Whitewash (I) (2013)
8/10
Thomas Haden Church dives head first into the suspenseful tale about redemption and survival...
24 April 2013
Since his first entry into the realm of Oscar-lovers and voters, Thomas Haden Church seemed like a one-trick pony. His newest effort in Emanuel Hoss-Desmarais' film Whitewash has the actor delivering his finest work yet. Telling the story of Bruce, a man heavy on the bottle, who after he hits a man with his bulldozer during a snowstorm, ventures out into the cold Canadian woods to hide for survival.

As the narrative travels in and out of present and past time, writers Emanuel Hoss-Desmarais and Marc Tulin manage to keep the subdued aura of the film while still keeping it interesting and inventive. Many choices in storytelling and shooting will remind many of the underrated film from Joe Carnahan, The Grey (2012), but the characters here felt much more accessible, both in flaws and pros. The dreary and intimate portrait captured by Cinematographer André Turpin is what encourages the film to go to another place cinematically. His choices along with Hoss- Desmarais' direction keep the story and the audience close and working together to get to our resolution.

Thomas Haden Church really manages to outdo himself as an actor and for the first time, becomes something bigger than he probably though of himself to be. In a tale of survival, in both the physical and criminal sense, Church lays out of an agenda that is both demanding of himself and philosophically sound. He walks the line of composure and is absolutely hypnotic. His performance is both poetic and visceral and becomes the first authentically genuine and raw male performance of the film year. He has never been better. What Whitewash also manages is an introduction to actor Marc Labrèche, who is simply fantastic in his role of Paul, a mysterious figure that will bring you on an emotional roller coaster to his defying finale.
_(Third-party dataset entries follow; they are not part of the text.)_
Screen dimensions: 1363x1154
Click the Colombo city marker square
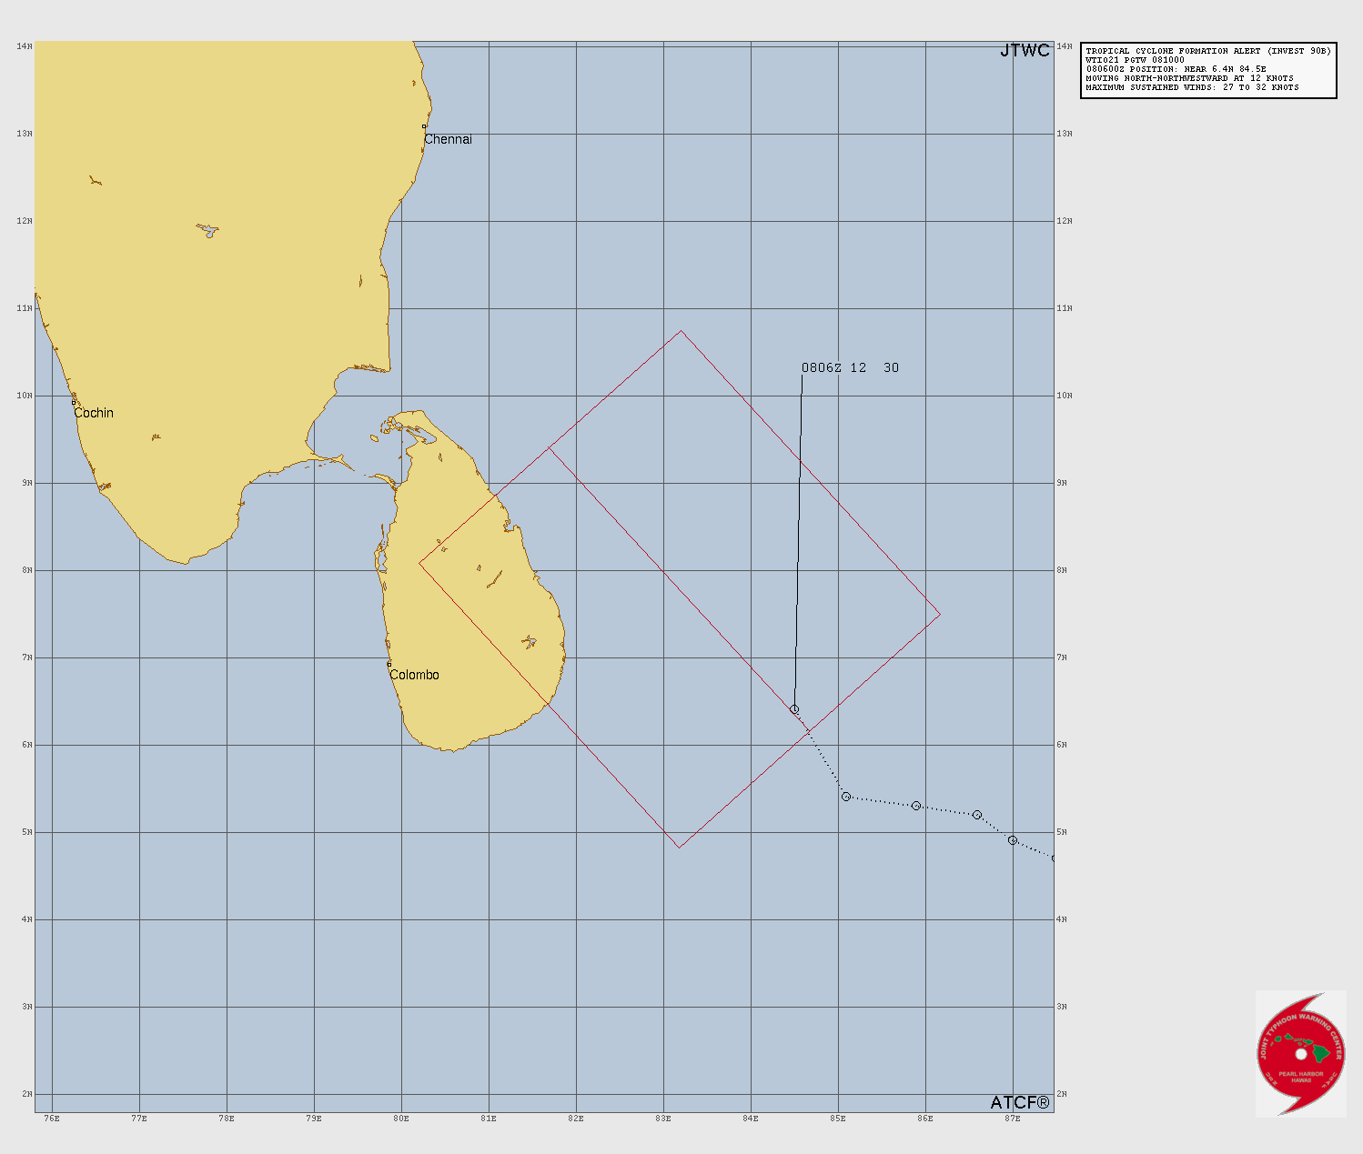click(x=389, y=664)
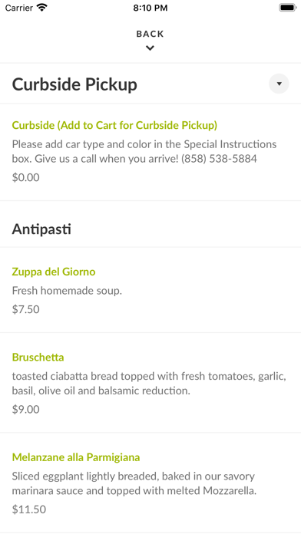301x534 pixels.
Task: Click the $11.50 Melanzane price
Action: [x=29, y=509]
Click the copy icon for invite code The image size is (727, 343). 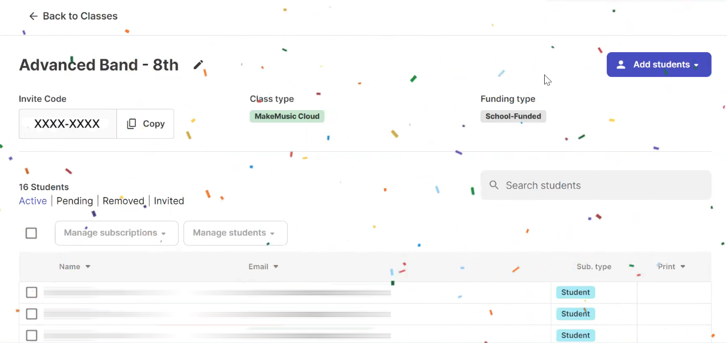(x=132, y=124)
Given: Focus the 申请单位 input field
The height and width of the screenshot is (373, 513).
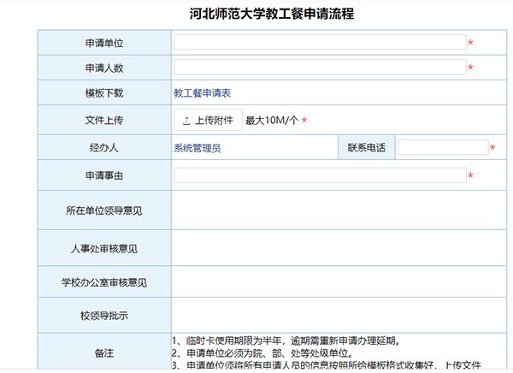Looking at the screenshot, I should (x=320, y=43).
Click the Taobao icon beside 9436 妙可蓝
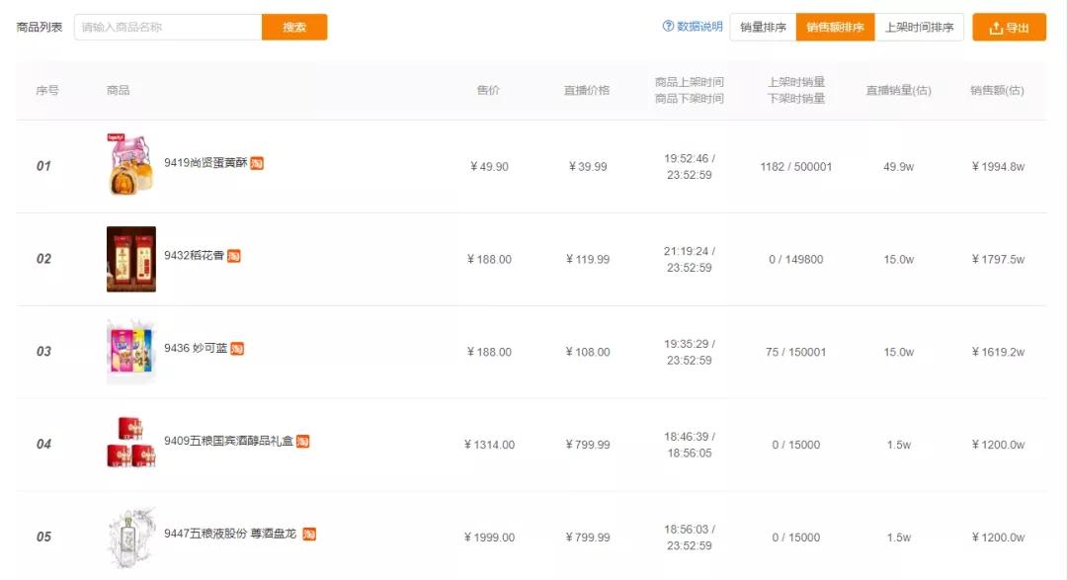 click(237, 349)
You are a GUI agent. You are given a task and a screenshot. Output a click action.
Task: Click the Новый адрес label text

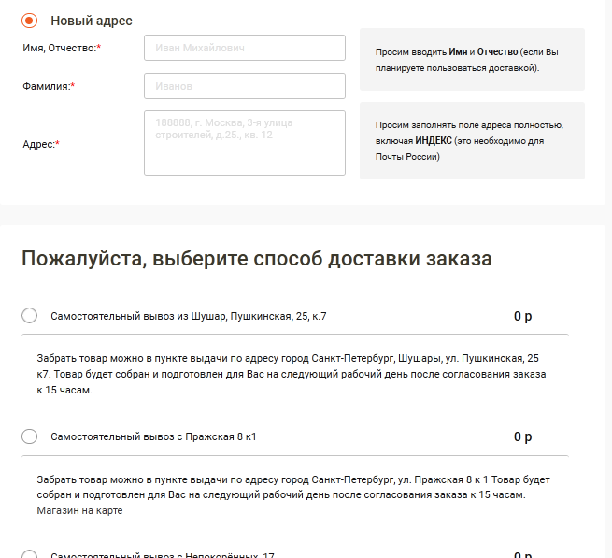(x=92, y=21)
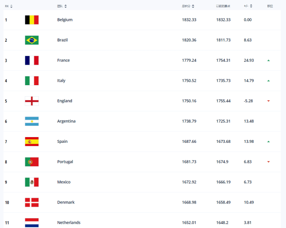Click the Mexico flag icon
This screenshot has width=286, height=228.
[31, 182]
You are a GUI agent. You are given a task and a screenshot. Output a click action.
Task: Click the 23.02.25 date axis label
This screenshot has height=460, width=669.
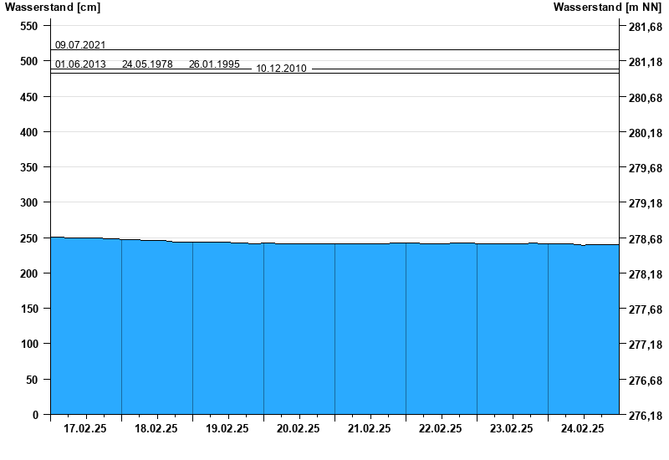[x=512, y=429]
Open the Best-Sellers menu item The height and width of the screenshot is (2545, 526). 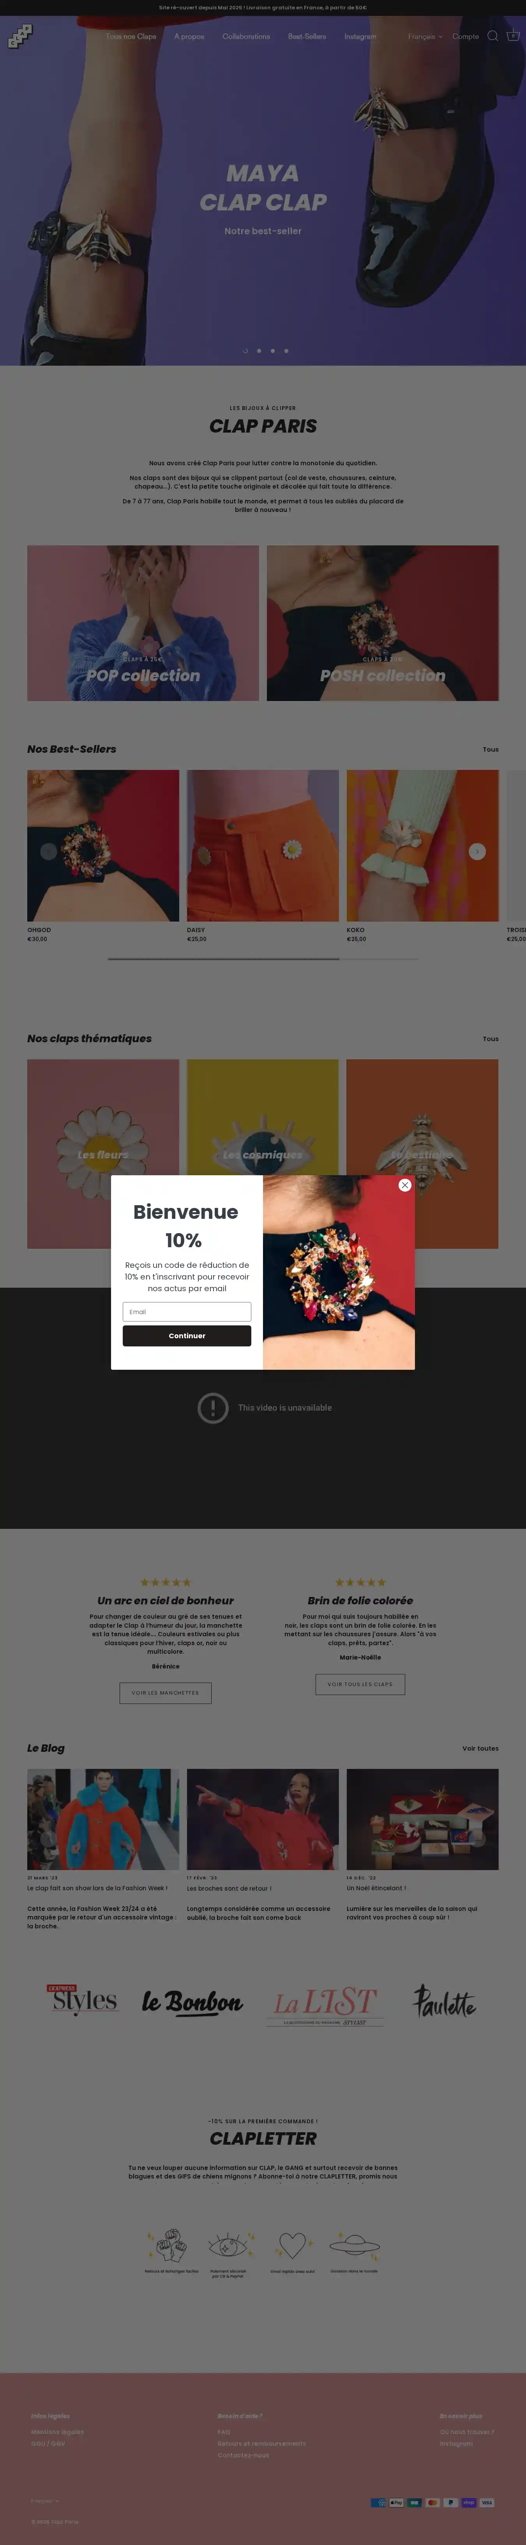tap(307, 37)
The film is surely a risky endeavor and while the film utilizes the audience's imagination and requirement to let certain laws of physics go, the bridge from the film to the resounding mind of film-lovers is clearly passionate and aptly brutal. It's vividly melancholic in execution and could be one of the best films of the year. Small yet larger than itself, Whitewash is a tranquil message of survival and redemption.